The second article I looked at called “Computer vs. The Brain” which you can find under this URL http://library.thinkquest.org/C001501/the_saga/compare.htm took a completely different approach to the whole issue of artificial intelligence. Of course both articles weren’t starting from the same position to begin with since the first article was discussing the Turing test mainly and then bringing up issues of man vs machine under that theme. The second article was actually directly examining the issue of the computer vs. the human brain. The author of that article actually ran calculations of a computer’s capacity and compared that to the capacity of the human brain. He proves that it is very obvious that our brain is far more superior to any computer.

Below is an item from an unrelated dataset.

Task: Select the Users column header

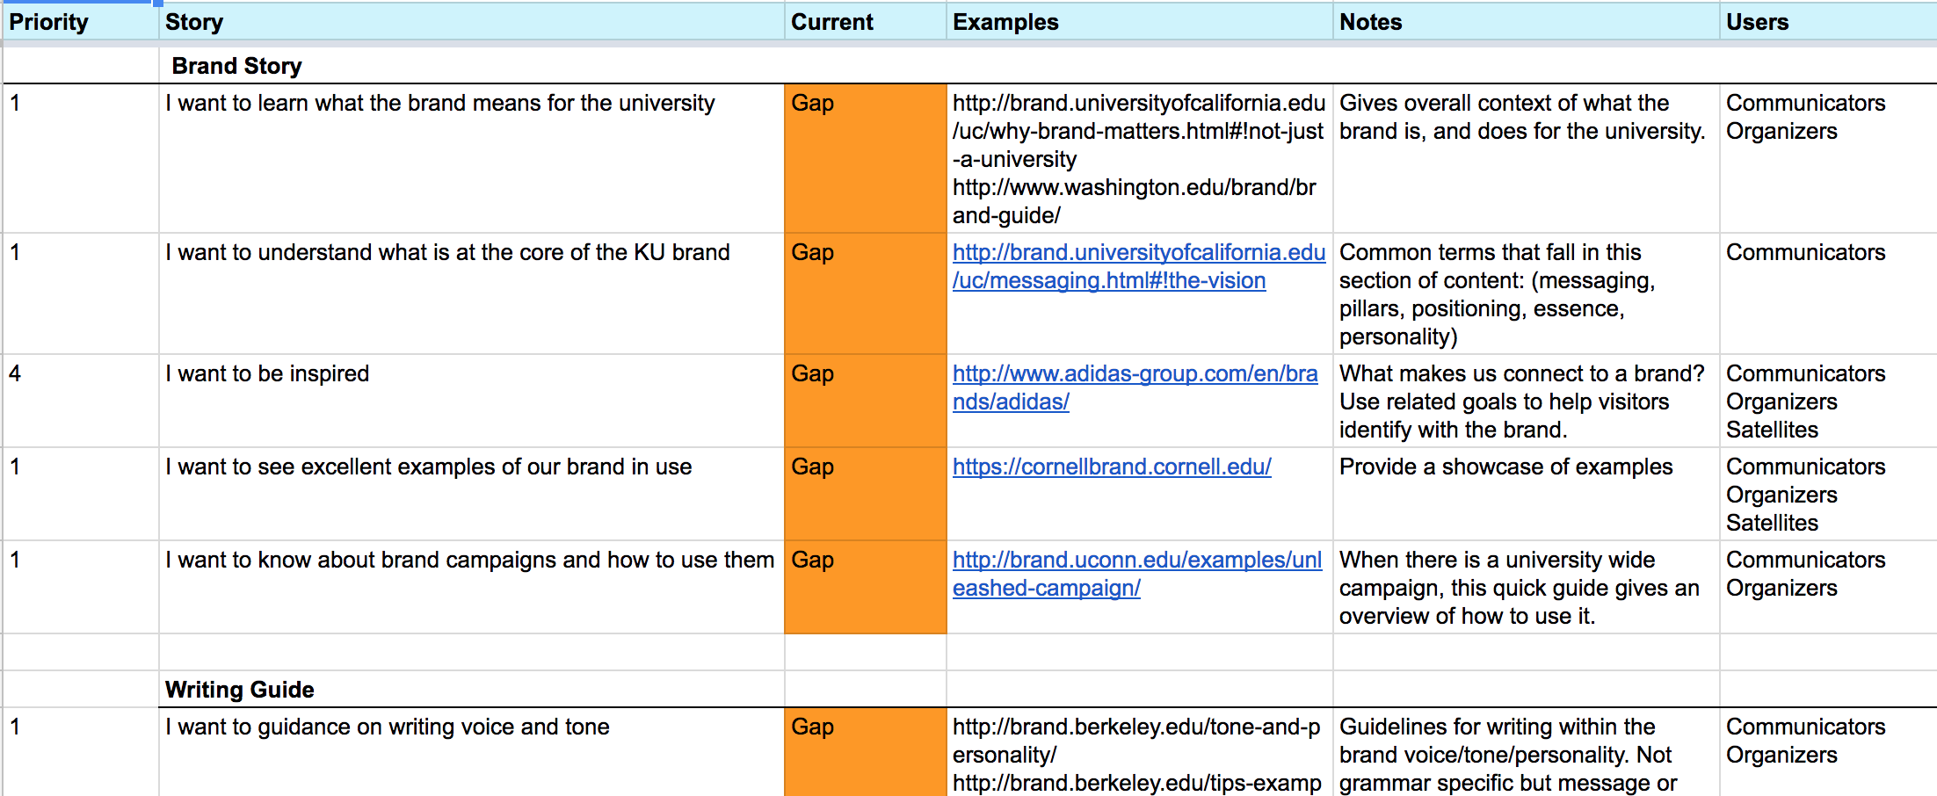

However, he raises an interesting counterargument and argues it back. He says that many people would say that any computer would beat the smartest human being at speed in calculations for example. He argues by saying that what is expected from a computer while making a calculation is just that. The human brain on the other hand has so many other tasks it has to handle simultaneously, so you can’t possibly compare the two. The author then goes on to talk about different ways that the brain is superior to the computer. I thought both articles were very interesting actually and both authors had clever ways of looking at the issues at hand.